[Records for finding items]
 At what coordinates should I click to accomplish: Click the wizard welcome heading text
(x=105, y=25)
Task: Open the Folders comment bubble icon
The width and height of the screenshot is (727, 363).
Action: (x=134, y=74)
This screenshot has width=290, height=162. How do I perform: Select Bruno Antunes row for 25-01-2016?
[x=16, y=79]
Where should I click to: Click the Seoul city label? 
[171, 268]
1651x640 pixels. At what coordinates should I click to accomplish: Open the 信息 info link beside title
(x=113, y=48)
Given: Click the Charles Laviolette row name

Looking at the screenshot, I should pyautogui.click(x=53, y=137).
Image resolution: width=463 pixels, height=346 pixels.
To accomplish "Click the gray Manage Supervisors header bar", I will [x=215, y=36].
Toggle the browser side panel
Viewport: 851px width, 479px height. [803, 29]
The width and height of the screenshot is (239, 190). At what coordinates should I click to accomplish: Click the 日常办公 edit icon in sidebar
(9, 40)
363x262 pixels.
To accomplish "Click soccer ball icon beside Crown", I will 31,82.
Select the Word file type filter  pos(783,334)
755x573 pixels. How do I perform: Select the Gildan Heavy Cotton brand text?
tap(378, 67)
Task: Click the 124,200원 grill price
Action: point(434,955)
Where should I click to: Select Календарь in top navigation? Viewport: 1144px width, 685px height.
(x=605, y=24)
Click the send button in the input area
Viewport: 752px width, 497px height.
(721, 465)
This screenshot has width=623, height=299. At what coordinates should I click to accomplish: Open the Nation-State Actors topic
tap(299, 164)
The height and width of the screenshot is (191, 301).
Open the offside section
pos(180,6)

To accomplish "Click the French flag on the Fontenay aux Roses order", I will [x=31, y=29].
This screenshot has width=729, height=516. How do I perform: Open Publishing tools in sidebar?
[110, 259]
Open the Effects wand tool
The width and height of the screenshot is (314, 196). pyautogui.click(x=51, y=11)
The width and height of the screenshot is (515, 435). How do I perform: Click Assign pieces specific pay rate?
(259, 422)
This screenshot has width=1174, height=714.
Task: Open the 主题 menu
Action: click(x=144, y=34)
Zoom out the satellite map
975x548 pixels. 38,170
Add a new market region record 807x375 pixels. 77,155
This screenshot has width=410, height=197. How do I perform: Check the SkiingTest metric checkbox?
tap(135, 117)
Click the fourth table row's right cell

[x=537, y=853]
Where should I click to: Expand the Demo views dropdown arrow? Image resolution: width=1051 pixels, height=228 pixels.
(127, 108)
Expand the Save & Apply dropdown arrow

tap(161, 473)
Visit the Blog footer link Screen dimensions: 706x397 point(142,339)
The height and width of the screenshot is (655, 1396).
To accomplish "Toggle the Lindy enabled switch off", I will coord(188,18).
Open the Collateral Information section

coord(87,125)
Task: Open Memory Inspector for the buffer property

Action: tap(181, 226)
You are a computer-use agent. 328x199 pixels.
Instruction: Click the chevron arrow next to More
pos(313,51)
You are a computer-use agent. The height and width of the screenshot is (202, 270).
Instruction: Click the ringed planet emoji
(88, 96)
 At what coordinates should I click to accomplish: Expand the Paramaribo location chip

Instructions for the task
Reproduce every one of the records above word for word, leaving nothing out and changing nothing.

Reply
 At what coordinates should I click to accomplish: Click the wizard welcome heading text
(x=105, y=25)
Task: Open the Folders comment bubble icon
The width and height of the screenshot is (727, 363).
Action: (x=134, y=74)
This screenshot has width=290, height=162. How do I perform: Select Bruno Antunes row for 25-01-2016?
[x=16, y=79]
Where should I click to: Click the Seoul city label? 
[171, 268]
1651x640 pixels. At what coordinates should I click to accomplish: Open the 信息 info link beside title
(x=113, y=48)
Given: Click the Charles Laviolette row name

Looking at the screenshot, I should pyautogui.click(x=53, y=137).
Image resolution: width=463 pixels, height=346 pixels.
To accomplish "Click the gray Manage Supervisors header bar", I will [x=215, y=36].
Toggle the browser side panel
Viewport: 851px width, 479px height. [803, 29]
The width and height of the screenshot is (239, 190). At what coordinates should I click to accomplish: Click the 日常办公 edit icon in sidebar
(9, 40)
363x262 pixels.
To accomplish "Click soccer ball icon beside Crown", I will 31,82.
Select the Word file type filter  pos(783,334)
755x573 pixels. How do I perform: Select the Gildan Heavy Cotton brand text?
tap(378, 67)
Task: Click the 124,200원 grill price
Action: point(434,955)
Where should I click to: Select Календарь in top navigation? Viewport: 1144px width, 685px height.
(x=605, y=24)
Click the send button in the input area
Viewport: 752px width, 497px height.
(721, 465)
This screenshot has width=623, height=299. At what coordinates should I click to accomplish: Open the Nation-State Actors topic
tap(299, 164)
The height and width of the screenshot is (191, 301).
Open the offside section
pos(180,6)

To accomplish "Click the French flag on the Fontenay aux Roses order", I will [x=31, y=29].
This screenshot has width=729, height=516. How do I perform: Open Publishing tools in sidebar?
[110, 259]
Open the Effects wand tool
The width and height of the screenshot is (314, 196). pyautogui.click(x=51, y=11)
The width and height of the screenshot is (515, 435). How do I perform: Click Assign pieces specific pay rate?
(259, 422)
This screenshot has width=1174, height=714.
Task: Open the 主题 menu
Action: click(x=144, y=34)
Zoom out the satellite map
975x548 pixels. 38,170
Add a new market region record 807x375 pixels. 77,155
This screenshot has width=410, height=197. How do I perform: Check the SkiingTest metric checkbox?
tap(135, 117)
Click the fourth table row's right cell

[x=537, y=853]
Where should I click to: Expand the Demo views dropdown arrow? Image resolution: width=1051 pixels, height=228 pixels.
(127, 108)
Expand the Save & Apply dropdown arrow

tap(161, 473)
Visit the Blog footer link Screen dimensions: 706x397 point(142,339)
The height and width of the screenshot is (655, 1396).
To accomplish "Toggle the Lindy enabled switch off", I will coord(188,18).
Open the Collateral Information section

coord(87,125)
Task: Open Memory Inspector for the buffer property

Action: tap(181, 226)
You are a computer-use agent. 328x199 pixels.
Instruction: Click the chevron arrow next to More
pos(313,51)
You are a computer-use agent. The height and width of the screenshot is (202, 270).
Instruction: Click the ringed planet emoji
(88, 96)
 At what coordinates should I click to accomplish: Expand the Paramaribo location chip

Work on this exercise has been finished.